By Brazil Stock Guide – Brazil’s antitrust authority, the Administrative Council for Economic Defense (Cade), will rule on March 4 on a voluntary appeal filed by Facebook Brasil Ltda. and WhatsApp LLC. The case challenges a precautionary measure imposed by Cade’s General Superintendence that suspended changes to the WhatsApp Business Solution Terms.
At the center of the dispute is Meta’s decision to restrict general-purpose AI providers from operating through the WhatsApp Business API. The complaint was filed by Spain-based Factoría Elcano (Luzia) and Uruguay-based Brainlogic AI (Zapia), two developers of consumer-facing AI assistants. They argue that the rule changes effectively exclude competing AI providers and leave Meta AI as the only general-purpose assistant embedded in WhatsApp in Brazil.
One of the arguments raised by Luzia and Zapia is that WhatsApp functions as an essential digital infrastructure in Brazil. With near-universal penetration across smartphones and deep integration into daily communication, the app is not merely another distribution channel but a dominant gateway to consumers.

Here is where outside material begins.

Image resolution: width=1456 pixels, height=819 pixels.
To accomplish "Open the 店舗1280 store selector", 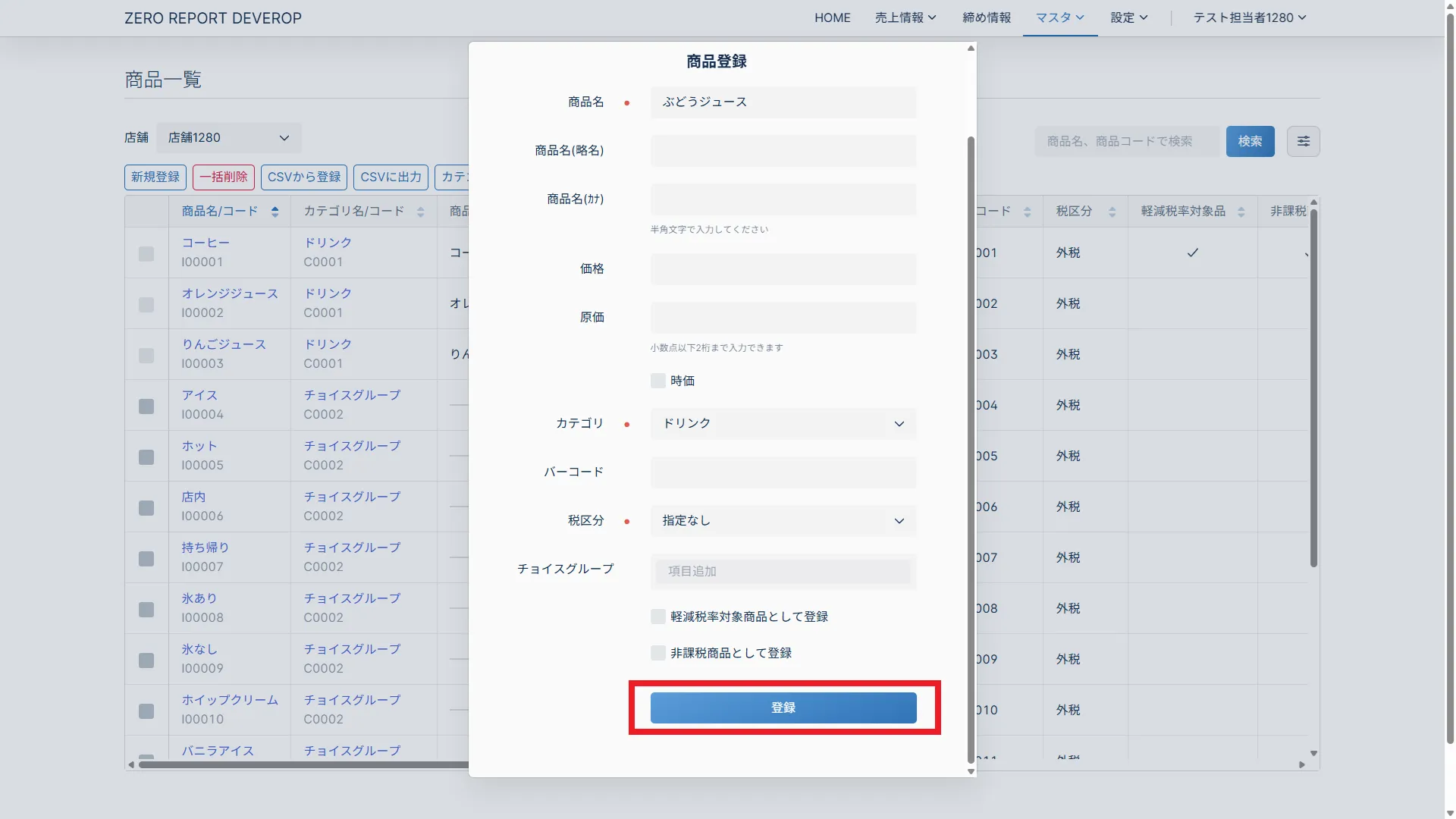I will pyautogui.click(x=228, y=138).
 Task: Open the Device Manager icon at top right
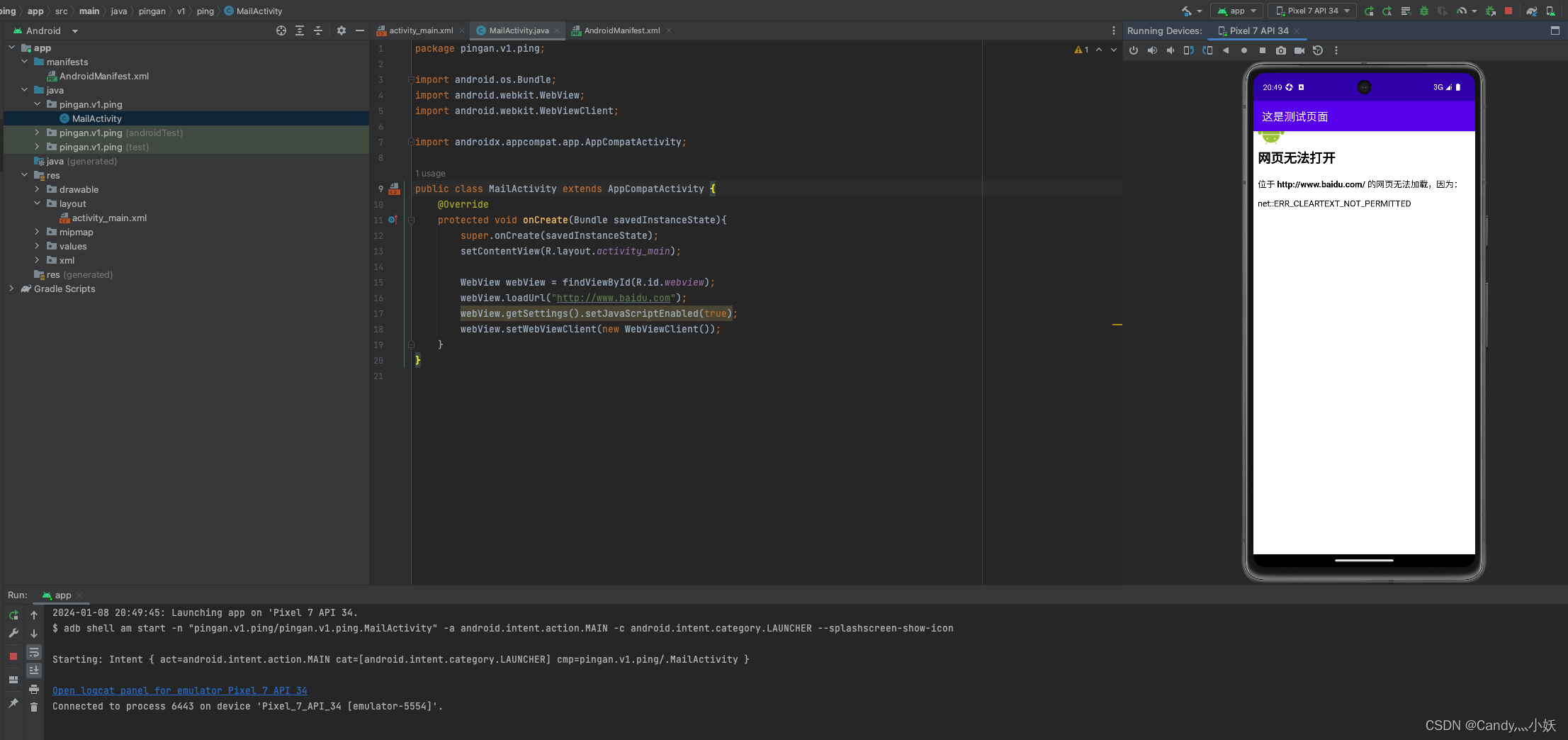coord(1550,11)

The companies argue that removing rival AI assistants from WhatsApp is not a routine contractual adjustment, but a structural foreclosure of access to a critical platform. Given WhatsApp’s scale in Brazil, they claim exclusion from the app materially impairs competition in the market for general-purpose AI assistants.
The second key argument centers on what the complainants describe as a classic “embrace, extend, and extinguish” strategy. According to their filings, Meta had encouraged third-party AI providers to integrate into WhatsApp as recently as 2023, prompting investment and user growth. After strengthening its own Meta AI offering, the company allegedly revised the terms to exclude rivals.
Luzia and Zapia further argue that recent reports of Meta testing paid “premium” AI features across Facebook, Instagram, and WhatsApp reinforce the competitive concern. In their view, once rivals are excluded and Meta AI becomes the sole embedded assistant, the platform gains the power to monetize AI services without competitive pressure—either through higher prices or reduced quality constraints.
Beyond Two Companies
The case goes beyond the commercial interests of two startups. Luzia and Zapia argue that the conduct risks reducing innovation, consumer choice, and long-term competitive dynamics in Brazil’s emerging AI market. From an antitrust perspective, the tribunal will examine whether WhatsApp’s rule changes constitute lawful platform governance or unlawful exclusionary conduct under Brazil’s Competition Law (Law 12,529/2011).
For Meta, the defense rests on the argument that the WhatsApp Business API was designed for structured business-to-consumer communication—not as an open infrastructure for general-purpose AI assistants—and that it retains the right to define how its platform is used.
A Regulatory Test Case
Cade’s decision could become a landmark in defining the limits of vertical integration and self-preferencing in dominant digital ecosystems in Latin America. At stake is a fundamental question now facing regulators worldwide: when does private control over digital infrastructure cross the line into anticompetitive exclusion?